- Stored data entries
§
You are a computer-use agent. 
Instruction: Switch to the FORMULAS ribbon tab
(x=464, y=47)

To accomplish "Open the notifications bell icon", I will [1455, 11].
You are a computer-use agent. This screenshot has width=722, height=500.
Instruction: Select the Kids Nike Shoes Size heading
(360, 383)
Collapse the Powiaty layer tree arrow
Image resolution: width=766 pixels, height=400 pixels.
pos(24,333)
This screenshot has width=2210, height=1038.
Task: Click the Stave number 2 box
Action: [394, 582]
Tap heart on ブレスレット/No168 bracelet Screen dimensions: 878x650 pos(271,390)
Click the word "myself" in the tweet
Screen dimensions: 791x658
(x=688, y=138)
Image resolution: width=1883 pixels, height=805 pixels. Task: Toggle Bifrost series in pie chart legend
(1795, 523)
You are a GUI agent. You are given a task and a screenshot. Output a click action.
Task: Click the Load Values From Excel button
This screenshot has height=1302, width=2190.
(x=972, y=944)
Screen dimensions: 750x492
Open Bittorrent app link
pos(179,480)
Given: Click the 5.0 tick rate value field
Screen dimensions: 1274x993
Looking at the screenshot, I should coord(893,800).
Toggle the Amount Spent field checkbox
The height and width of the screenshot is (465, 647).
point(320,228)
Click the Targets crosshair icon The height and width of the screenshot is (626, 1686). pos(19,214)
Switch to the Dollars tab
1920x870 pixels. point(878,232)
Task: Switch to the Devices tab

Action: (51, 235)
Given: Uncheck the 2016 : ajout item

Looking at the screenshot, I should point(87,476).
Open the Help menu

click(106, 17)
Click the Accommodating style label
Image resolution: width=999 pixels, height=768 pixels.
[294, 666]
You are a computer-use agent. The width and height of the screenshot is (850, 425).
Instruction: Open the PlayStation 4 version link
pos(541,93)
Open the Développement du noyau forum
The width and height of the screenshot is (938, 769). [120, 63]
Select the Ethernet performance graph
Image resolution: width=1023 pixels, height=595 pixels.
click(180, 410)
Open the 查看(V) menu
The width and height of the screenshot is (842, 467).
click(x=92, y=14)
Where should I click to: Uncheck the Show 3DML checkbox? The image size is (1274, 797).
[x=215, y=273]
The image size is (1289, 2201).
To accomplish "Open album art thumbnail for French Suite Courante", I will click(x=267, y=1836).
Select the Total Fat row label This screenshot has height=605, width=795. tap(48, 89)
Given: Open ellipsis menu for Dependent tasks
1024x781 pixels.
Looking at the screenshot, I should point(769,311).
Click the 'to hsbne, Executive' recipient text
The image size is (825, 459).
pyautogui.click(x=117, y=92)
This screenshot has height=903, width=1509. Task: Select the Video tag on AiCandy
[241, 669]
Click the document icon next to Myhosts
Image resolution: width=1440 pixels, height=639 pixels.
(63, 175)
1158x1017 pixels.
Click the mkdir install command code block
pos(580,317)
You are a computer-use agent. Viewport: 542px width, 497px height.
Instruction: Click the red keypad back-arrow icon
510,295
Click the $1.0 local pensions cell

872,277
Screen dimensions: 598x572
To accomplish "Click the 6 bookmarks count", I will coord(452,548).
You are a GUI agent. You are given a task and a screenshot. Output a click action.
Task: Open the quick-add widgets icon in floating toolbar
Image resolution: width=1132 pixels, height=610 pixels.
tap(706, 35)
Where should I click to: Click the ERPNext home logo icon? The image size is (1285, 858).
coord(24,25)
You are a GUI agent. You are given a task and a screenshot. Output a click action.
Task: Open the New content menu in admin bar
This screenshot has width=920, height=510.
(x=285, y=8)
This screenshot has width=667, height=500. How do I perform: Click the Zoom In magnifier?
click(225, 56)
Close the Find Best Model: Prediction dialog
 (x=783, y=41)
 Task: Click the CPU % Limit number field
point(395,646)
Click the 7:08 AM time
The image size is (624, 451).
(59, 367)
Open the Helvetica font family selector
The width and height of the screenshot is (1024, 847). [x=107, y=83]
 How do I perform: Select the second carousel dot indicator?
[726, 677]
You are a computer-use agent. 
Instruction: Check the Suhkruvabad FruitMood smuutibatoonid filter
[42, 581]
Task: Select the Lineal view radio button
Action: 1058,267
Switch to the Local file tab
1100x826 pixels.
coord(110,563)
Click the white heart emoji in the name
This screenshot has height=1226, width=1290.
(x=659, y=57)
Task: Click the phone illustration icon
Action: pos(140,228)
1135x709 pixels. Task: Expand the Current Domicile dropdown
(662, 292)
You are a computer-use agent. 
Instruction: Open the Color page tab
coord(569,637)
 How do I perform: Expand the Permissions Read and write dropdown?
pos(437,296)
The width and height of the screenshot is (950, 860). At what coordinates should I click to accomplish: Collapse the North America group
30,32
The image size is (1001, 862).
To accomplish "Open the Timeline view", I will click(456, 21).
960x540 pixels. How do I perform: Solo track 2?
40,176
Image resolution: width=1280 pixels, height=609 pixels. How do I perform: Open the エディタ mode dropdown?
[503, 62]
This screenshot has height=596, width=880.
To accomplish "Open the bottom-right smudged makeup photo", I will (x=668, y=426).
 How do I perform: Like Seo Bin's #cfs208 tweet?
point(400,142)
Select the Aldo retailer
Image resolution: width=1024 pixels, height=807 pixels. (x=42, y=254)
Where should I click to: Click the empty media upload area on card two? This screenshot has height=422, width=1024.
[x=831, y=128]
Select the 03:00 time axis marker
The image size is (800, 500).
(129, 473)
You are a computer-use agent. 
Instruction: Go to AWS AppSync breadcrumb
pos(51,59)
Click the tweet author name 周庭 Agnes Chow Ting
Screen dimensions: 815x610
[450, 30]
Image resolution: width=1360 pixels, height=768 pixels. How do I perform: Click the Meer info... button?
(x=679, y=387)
§
- Action item
Nothing may be dropped or altered. Copy every line above.

- Answer area
You are a computer-use agent. 
Instruction: Switch to the FORMULAS ribbon tab
(x=464, y=47)

To accomplish "Open the notifications bell icon", I will [1455, 11].
You are a computer-use agent. This screenshot has width=722, height=500.
Instruction: Select the Kids Nike Shoes Size heading
(360, 383)
Collapse the Powiaty layer tree arrow
Image resolution: width=766 pixels, height=400 pixels.
pos(24,333)
This screenshot has width=2210, height=1038.
Task: Click the Stave number 2 box
Action: [394, 582]
Tap heart on ブレスレット/No168 bracelet Screen dimensions: 878x650 pos(271,390)
Click the word "myself" in the tweet
Screen dimensions: 791x658
(x=688, y=138)
Image resolution: width=1883 pixels, height=805 pixels. Task: Toggle Bifrost series in pie chart legend
(1795, 523)
You are a GUI agent. You are given a task and a screenshot. Output a click action.
Task: Click the Load Values From Excel button
This screenshot has height=1302, width=2190.
(x=972, y=944)
Screen dimensions: 750x492
Open Bittorrent app link
pos(179,480)
Given: Click the 5.0 tick rate value field
Screen dimensions: 1274x993
Looking at the screenshot, I should coord(893,800).
Toggle the Amount Spent field checkbox
The height and width of the screenshot is (465, 647).
point(320,228)
Click the Targets crosshair icon The height and width of the screenshot is (626, 1686). pos(19,214)
Switch to the Dollars tab
1920x870 pixels. point(878,232)
Task: Switch to the Devices tab

Action: (51, 235)
Given: Uncheck the 2016 : ajout item

Looking at the screenshot, I should point(87,476).
Open the Help menu

click(106, 17)
Click the Accommodating style label
Image resolution: width=999 pixels, height=768 pixels.
[294, 666]
You are a computer-use agent. The width and height of the screenshot is (850, 425).
Instruction: Open the PlayStation 4 version link
pos(541,93)
Open the Développement du noyau forum
The width and height of the screenshot is (938, 769). [120, 63]
Select the Ethernet performance graph
Image resolution: width=1023 pixels, height=595 pixels.
click(180, 410)
Open the 查看(V) menu
The width and height of the screenshot is (842, 467).
click(x=92, y=14)
Where should I click to: Uncheck the Show 3DML checkbox? The image size is (1274, 797).
[x=215, y=273]
The image size is (1289, 2201).
To accomplish "Open album art thumbnail for French Suite Courante", I will click(x=267, y=1836).
Select the Total Fat row label This screenshot has height=605, width=795. tap(48, 89)
Given: Open ellipsis menu for Dependent tasks
1024x781 pixels.
Looking at the screenshot, I should point(769,311).
Click the 'to hsbne, Executive' recipient text
The image size is (825, 459).
pyautogui.click(x=117, y=92)
This screenshot has height=903, width=1509. Task: Select the Video tag on AiCandy
[241, 669]
Click the document icon next to Myhosts
Image resolution: width=1440 pixels, height=639 pixels.
(63, 175)
1158x1017 pixels.
Click the mkdir install command code block
pos(580,317)
You are a computer-use agent. Viewport: 542px width, 497px height.
Instruction: Click the red keypad back-arrow icon
510,295
Click the $1.0 local pensions cell

872,277
Screen dimensions: 598x572
To accomplish "Click the 6 bookmarks count", I will coord(452,548).
You are a GUI agent. You are given a task and a screenshot. Output a click action.
Task: Open the quick-add widgets icon in floating toolbar
Image resolution: width=1132 pixels, height=610 pixels.
tap(706, 35)
Where should I click to: Click the ERPNext home logo icon? The image size is (1285, 858).
coord(24,25)
You are a GUI agent. You are given a task and a screenshot. Output a click action.
Task: Open the New content menu in admin bar
This screenshot has width=920, height=510.
(x=285, y=8)
This screenshot has width=667, height=500. How do I perform: Click the Zoom In magnifier?
click(225, 56)
Close the Find Best Model: Prediction dialog
 (x=783, y=41)
 Task: Click the CPU % Limit number field
point(395,646)
Click the 7:08 AM time
The image size is (624, 451).
(59, 367)
Open the Helvetica font family selector
The width and height of the screenshot is (1024, 847). [x=107, y=83]
 How do I perform: Select the second carousel dot indicator?
[726, 677]
You are a computer-use agent. 
Instruction: Check the Suhkruvabad FruitMood smuutibatoonid filter
[42, 581]
Task: Select the Lineal view radio button
Action: 1058,267
Switch to the Local file tab
1100x826 pixels.
coord(110,563)
Click the white heart emoji in the name
This screenshot has height=1226, width=1290.
(x=659, y=57)
Task: Click the phone illustration icon
Action: pos(140,228)
1135x709 pixels. Task: Expand the Current Domicile dropdown
(662, 292)
You are a computer-use agent. 
Instruction: Open the Color page tab
coord(569,637)
 How do I perform: Expand the Permissions Read and write dropdown?
pos(437,296)
The width and height of the screenshot is (950, 860). At what coordinates should I click to accomplish: Collapse the North America group
30,32
The image size is (1001, 862).
To accomplish "Open the Timeline view", I will click(456, 21).
960x540 pixels. How do I perform: Solo track 2?
40,176
Image resolution: width=1280 pixels, height=609 pixels. How do I perform: Open the エディタ mode dropdown?
[503, 62]
This screenshot has height=596, width=880.
To accomplish "Open the bottom-right smudged makeup photo", I will (x=668, y=426).
 How do I perform: Like Seo Bin's #cfs208 tweet?
point(400,142)
Select the Aldo retailer
Image resolution: width=1024 pixels, height=807 pixels. (x=42, y=254)
Where should I click to: Click the empty media upload area on card two? This screenshot has height=422, width=1024.
[x=831, y=128]
Select the 03:00 time axis marker
The image size is (800, 500).
(129, 473)
You are a computer-use agent. 
Instruction: Go to AWS AppSync breadcrumb
pos(51,59)
Click the tweet author name 周庭 Agnes Chow Ting
Screen dimensions: 815x610
[450, 30]
Image resolution: width=1360 pixels, height=768 pixels. How do I perform: Click the Meer info... button?
(x=679, y=387)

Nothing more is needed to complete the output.